Map of AustraliaIn 2001 I realized an old dream of visiting Australia. A sabbatical period was used to experience the land 'down under', it was to become one of those experiences you can live on for a long time - and continue to think back at the pleasure of it - just viewing my photos takes me right back to the beautiful red desert...

With a backpack containing only a bit of cloths, I flew with TaiAir via Bangkok to Sydney in April 2001. April being autumn in Australia, the weather was not so nice the first month or so when I was traveling around the southern part of Australia. Most tourists from Europe arrive in Sydney or Melbourne then traveling up the east coast - I had another agenda - There was areas I knew I wanted to see like Canberra (the capital, which many Europeans don't even know), the Murray River, Barossa Valley, Perth, Darwin and above all the outback "the Red Center"  as it is also called. Red due to the red soil - the color coming from iron in the soil.

If you click on the images below this you can view a few of the photos I took during my trip which generally followed this route: Sydney - Canberra - Albury - Mildura - Adelaide - Perth - Albany - Denmark - Perth - Geralton - Broome - Darwin - Alice Springs - Sydney.





Aboriginal artThe original Australian population - the aborigines - are creating a very characteristic and beautiful art were the images mainly is made up of dots, usually with symbols of animals or nature.

In Australia, like most places the Europeans colonised there are paradoxes and opposites between the original population and the white population. In Australia the aborigines only got citizenship in 1967 - citizenship in a country they inhabited 40000 years before the Europeans came!

**Tasks**:
(a) In the Australia travel account, what gives the soil of the Red Center its color?
(b) Write the next part of the Australia travel account, picking up after its last sentence.
The rows have nothing to do with the Australia travel account.

**Information supplied**:
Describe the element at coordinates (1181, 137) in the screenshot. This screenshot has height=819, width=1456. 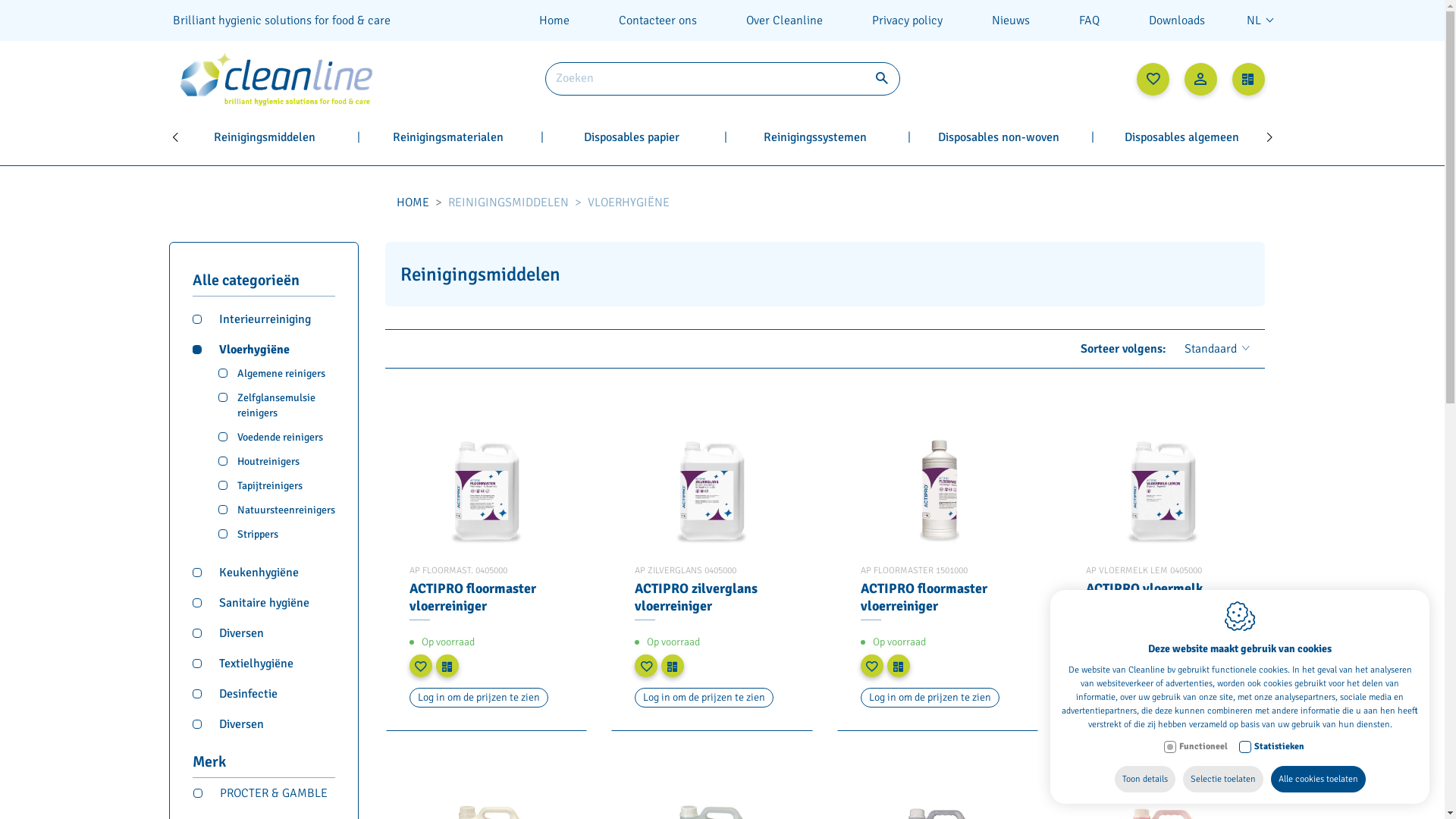
I see `'Disposables algemeen'` at that location.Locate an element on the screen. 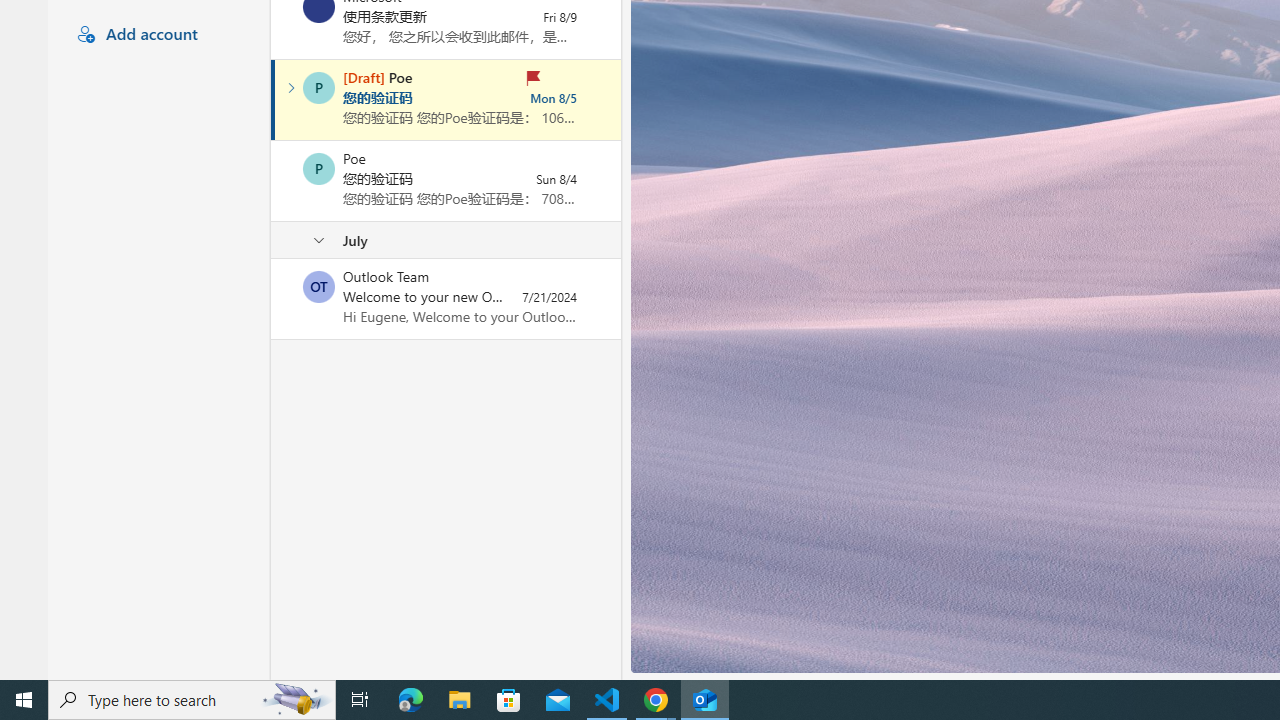 The height and width of the screenshot is (720, 1280). 'Mark as unread' is located at coordinates (272, 299).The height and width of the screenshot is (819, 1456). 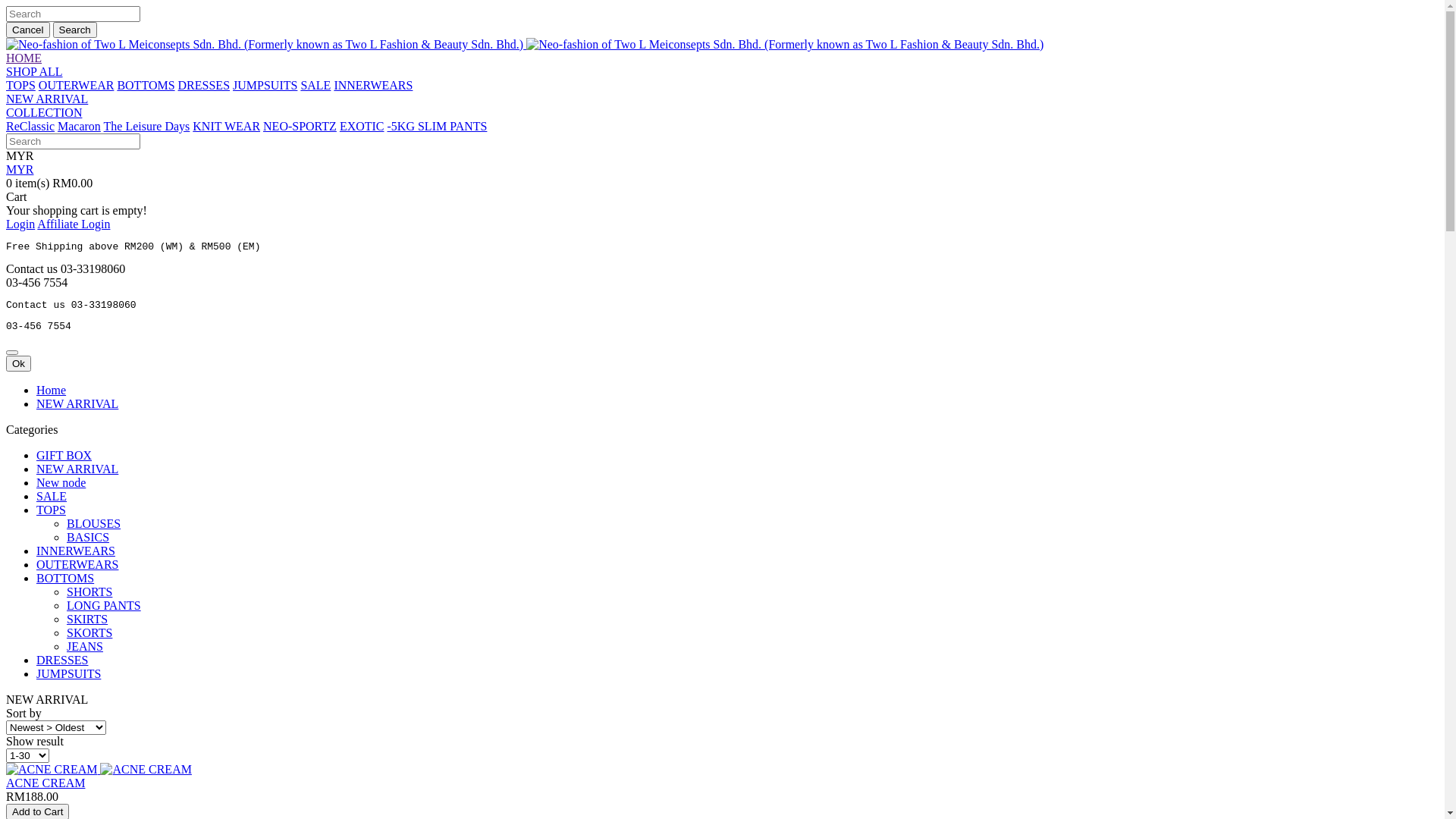 I want to click on 'BOTTOMS', so click(x=64, y=578).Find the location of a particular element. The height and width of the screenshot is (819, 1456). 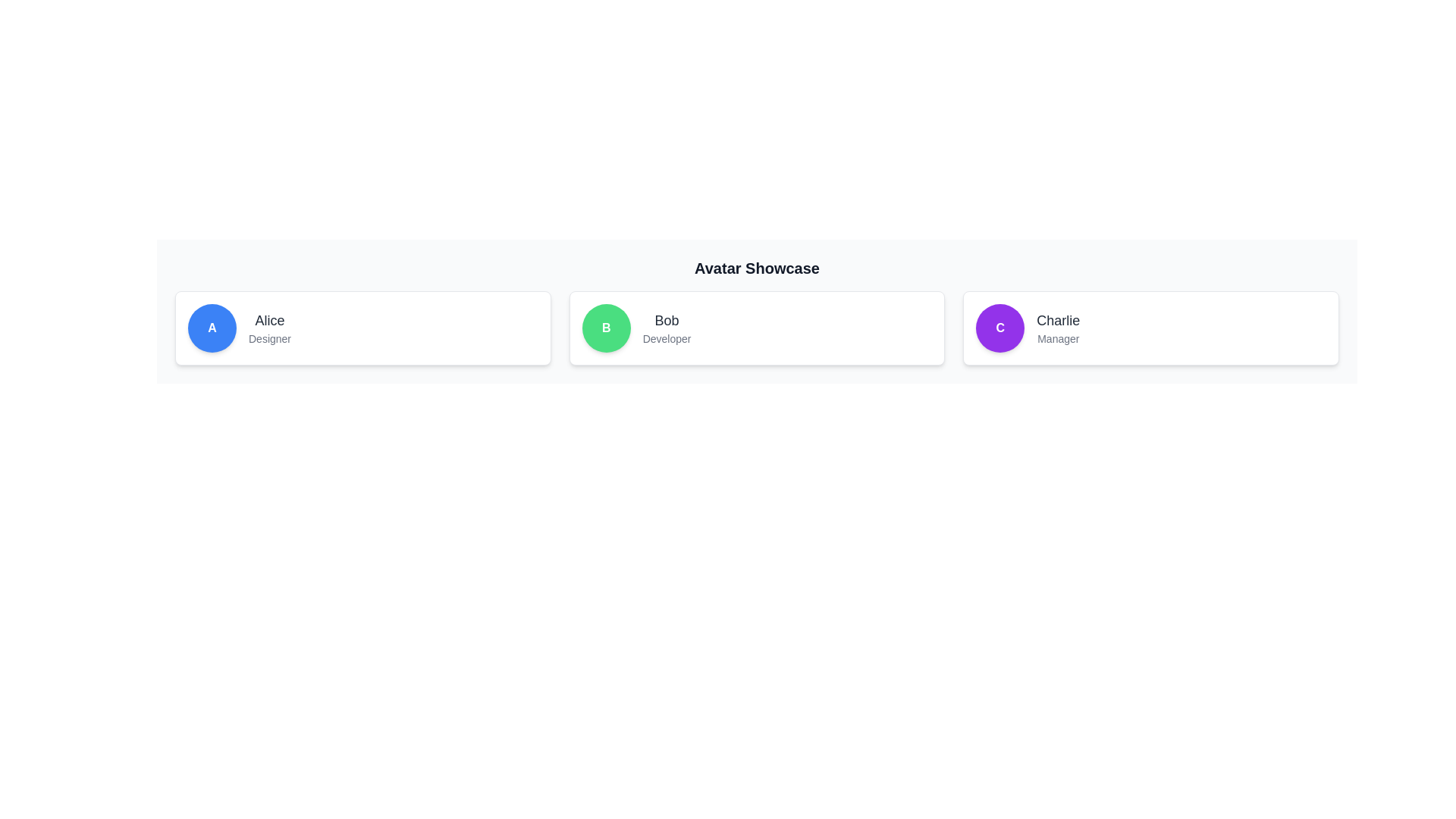

text label displaying 'Alice' which is located in the central part of the leftmost card, positioned to the right of a blue circular icon with the letter 'A' is located at coordinates (269, 327). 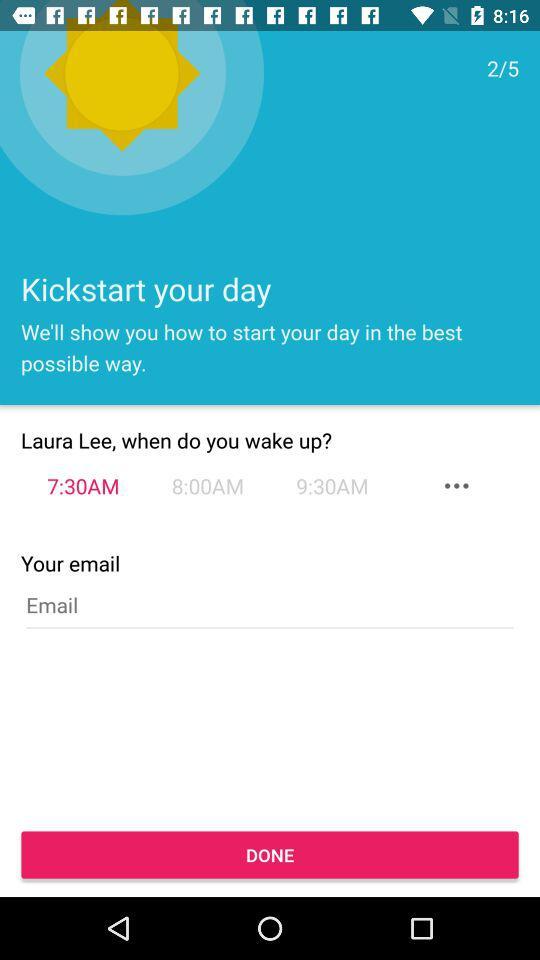 I want to click on the more icon, so click(x=456, y=484).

**Task responses**:
(a) Iron in the soil.

(b)
It is striking and a great paradox to see how many aborigines lives even today (2001) outside the normal society and this in a country often highlighted as one of the most open and welcoming countries.

This society within the society stands out the most in the outback, I saw it particularly in Alice Springs and the area around there, I saw how  aborigines live in utmost misery. Through Alice Springs runs a river which is dry most of the year so the city is cut in two by this river bed. In the outskirts of of Alice Springs, in the river bed small groups of aborigines (10-20) "camped" sleeping under the open sky with just a blanket to cover them (and I can tell you it's getting cold at night in the desert). During the day they went in to Alice Springs begging money from tourist, they seem to have no education and some spoke only poor English.

To see how some aborigines live as a contrast to the way I was received and welcomed everywhere. I found the Australians so forthcoming and friendly that the contrast was just stunning. I do not wish in any way to be judgemental as I know too little about it. So I just have to say this was something I did not know about Australia - and something I do not understand.